The method of control is Rule 105 from the end of track east of Havelock to the begin/end main track sign just west of Havelock, Occupancy Control System (OCS) from the begin/end main track sign to Mile 178 just outside Toronto Yard. Beyond Toronto Yard, the Havelock Sub is CTC to the junction with the CP Belleville Sub. The entire Nephton Sub is under OCS. In the 1980s CN abandoned its operations in the area, and KLR has assumed their customers and two sections of remaining CN trackage, including a swing bridge, within the city of Peterborough. In September 2012, Canadian Pacific announced that it were considering closing the former Grand Junction Railway of Canada/CN spur because of deteriorating condition of the track and swing bridge. The line is currently locked off by Engineering services due to bridge condition, which would leave the businesses in the south end Industrial section such as Poly Tubes without rail service. The former CN spur that also serves United Canada Malt was locked off and closed in October 2014. The City of Peterborough is buying the former CN lines, as well as the section crew office on Rink St., for use as recreational trails once the abandonment process is finalized.

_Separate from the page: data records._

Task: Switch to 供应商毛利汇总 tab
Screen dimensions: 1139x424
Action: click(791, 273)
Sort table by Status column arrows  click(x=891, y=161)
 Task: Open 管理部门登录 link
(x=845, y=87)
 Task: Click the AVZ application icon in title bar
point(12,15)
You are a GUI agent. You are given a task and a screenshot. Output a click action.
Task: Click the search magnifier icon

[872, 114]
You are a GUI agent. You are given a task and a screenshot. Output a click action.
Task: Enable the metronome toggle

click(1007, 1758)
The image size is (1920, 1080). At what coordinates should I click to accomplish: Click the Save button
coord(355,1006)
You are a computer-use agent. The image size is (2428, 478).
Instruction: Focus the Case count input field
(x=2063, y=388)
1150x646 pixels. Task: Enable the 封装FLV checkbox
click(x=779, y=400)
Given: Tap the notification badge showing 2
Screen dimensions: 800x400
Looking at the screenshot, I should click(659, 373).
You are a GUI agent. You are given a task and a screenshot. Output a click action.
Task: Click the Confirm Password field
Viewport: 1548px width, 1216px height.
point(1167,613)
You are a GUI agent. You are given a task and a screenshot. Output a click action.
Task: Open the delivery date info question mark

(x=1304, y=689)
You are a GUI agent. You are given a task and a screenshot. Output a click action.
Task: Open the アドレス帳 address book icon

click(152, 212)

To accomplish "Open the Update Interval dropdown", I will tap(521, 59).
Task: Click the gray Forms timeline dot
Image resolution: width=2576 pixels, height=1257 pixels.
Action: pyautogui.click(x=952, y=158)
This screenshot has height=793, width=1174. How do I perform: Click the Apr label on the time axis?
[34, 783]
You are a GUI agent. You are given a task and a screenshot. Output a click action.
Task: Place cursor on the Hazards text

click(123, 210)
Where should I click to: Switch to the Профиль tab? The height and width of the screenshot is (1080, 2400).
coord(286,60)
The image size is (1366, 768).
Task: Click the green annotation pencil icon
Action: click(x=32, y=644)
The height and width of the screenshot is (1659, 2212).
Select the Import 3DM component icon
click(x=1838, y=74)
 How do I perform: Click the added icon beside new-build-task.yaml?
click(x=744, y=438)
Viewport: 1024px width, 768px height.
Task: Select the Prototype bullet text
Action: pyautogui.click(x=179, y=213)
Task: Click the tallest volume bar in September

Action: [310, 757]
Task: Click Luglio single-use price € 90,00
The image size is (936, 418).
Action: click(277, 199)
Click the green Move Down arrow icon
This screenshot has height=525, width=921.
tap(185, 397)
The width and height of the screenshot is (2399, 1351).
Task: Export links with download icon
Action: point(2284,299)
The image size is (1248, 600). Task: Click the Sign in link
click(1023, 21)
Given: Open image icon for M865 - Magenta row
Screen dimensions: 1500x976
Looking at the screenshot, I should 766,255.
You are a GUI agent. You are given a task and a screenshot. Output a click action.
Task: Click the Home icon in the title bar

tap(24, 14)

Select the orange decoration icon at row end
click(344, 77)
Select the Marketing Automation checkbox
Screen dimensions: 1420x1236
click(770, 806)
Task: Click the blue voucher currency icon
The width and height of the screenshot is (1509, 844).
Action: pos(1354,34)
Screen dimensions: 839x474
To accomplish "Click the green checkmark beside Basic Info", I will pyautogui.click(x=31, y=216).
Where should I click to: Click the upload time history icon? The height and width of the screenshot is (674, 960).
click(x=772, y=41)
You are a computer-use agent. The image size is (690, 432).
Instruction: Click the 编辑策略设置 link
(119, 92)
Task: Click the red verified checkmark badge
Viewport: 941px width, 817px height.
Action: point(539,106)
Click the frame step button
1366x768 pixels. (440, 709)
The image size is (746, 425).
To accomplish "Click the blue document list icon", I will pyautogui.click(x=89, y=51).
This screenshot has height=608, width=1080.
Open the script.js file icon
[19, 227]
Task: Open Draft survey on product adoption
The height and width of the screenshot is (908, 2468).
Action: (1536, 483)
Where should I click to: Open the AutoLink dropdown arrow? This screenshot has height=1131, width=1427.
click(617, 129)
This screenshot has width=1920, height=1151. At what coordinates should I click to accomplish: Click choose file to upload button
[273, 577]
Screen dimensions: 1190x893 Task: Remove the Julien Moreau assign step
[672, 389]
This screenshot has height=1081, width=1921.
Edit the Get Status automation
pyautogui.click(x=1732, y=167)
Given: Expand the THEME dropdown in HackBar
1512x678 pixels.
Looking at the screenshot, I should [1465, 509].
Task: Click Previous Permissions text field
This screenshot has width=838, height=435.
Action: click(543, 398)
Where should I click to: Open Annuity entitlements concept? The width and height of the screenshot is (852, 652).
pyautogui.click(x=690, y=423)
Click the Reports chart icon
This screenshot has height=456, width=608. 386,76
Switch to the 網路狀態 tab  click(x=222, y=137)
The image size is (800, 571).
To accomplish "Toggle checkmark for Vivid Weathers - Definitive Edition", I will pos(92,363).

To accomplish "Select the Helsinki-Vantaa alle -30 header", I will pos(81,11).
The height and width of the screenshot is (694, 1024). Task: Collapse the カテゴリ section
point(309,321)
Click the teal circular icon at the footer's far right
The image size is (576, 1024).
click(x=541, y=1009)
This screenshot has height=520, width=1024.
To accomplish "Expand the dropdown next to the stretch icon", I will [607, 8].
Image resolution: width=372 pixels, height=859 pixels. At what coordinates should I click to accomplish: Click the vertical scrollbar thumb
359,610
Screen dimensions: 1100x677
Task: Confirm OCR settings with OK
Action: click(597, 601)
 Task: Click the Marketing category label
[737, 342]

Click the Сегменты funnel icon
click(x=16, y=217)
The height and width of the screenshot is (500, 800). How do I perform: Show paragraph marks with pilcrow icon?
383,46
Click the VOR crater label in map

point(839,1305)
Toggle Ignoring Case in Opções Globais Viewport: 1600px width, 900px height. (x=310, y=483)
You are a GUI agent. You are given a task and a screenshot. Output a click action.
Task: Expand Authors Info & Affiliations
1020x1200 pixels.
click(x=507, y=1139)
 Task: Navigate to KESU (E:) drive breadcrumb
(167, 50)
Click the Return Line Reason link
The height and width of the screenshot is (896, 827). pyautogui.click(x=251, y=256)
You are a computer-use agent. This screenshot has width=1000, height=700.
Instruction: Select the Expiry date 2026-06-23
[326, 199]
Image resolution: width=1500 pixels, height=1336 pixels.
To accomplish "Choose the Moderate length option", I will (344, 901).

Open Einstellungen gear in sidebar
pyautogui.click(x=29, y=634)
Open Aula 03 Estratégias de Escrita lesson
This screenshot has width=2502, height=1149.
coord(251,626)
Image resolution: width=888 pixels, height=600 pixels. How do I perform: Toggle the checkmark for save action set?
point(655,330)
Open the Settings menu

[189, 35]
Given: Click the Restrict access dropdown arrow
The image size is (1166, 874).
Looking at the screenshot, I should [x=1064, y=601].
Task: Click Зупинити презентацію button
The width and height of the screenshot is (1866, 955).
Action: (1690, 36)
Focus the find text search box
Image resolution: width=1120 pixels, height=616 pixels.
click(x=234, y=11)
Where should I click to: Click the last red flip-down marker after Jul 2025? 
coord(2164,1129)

During the 1990s, GE Capital ran a rail car repair centre on the south side of the Havelock rail yard at the old CP roundhouse location. CP crews brought cars in from Toronto for repairs and shipped them out when they were finished. The location is now the current office for local section and rail crews since GE closed the shop, and the train station was sold off.

The former Canadian Pacific station, next to the Havelock rail yard, has been restored and operated as a restaurant since 2004.

The train hijacking scene in the 1984 film Martin's Day was filmed at mile marker 10/Peterborough County Rd. #44 crossing of the Nepthon Subdivision north of Havelock, Ontario.

==Traffic==
With the elimination of passenger service on January 14, 1990, the typical weekly traffic now consists of freights with 3 units consisting of either GP20C-ECOs and or GP38-2s. H08 runs Sun, Tues, Thurs. H07 runs Mon, Wed, Fri. No trains run on Saturday

==Possibility of passenger rail==
In 2008, the federal government announced plans to restart passenger rail service to Peterborough from Toronto. The service would be operated by Via Rail, but it has been estimated that it would carry fewer than 100 passengers per day. Via Rail cited the high cost per passenger that resulted in cancellation of the service in 1990; however, the government of the day had actually decided that Via Rail should serve intercity passengers only and felt that the Havelock traffic clearly belonged to the commuter market serviced by GO Transit. GO Transit has a contingency plan for establishing rail service to Peterborough but also has studies and plans that cover a range of eventualities including electrifying the entire Lakeshore route and service to Collingwood, Ontario.

In 2011, a group named the Shining Waters Railway was established with the goals of inheriting the Kawartha Lakes Railway's two subdivisions, the Havelock and Nephton from CP Rail to continue freight service and even resume passenger rail service from Toronto to Peterborough and beyond (in a partnership with GO Train, VIA Rail, or another partner).

In 2025, the Alto high-speed rail project was announced by the Canadian government. It will provide passenger service connecting Peterborough with Toronto and Ottawa.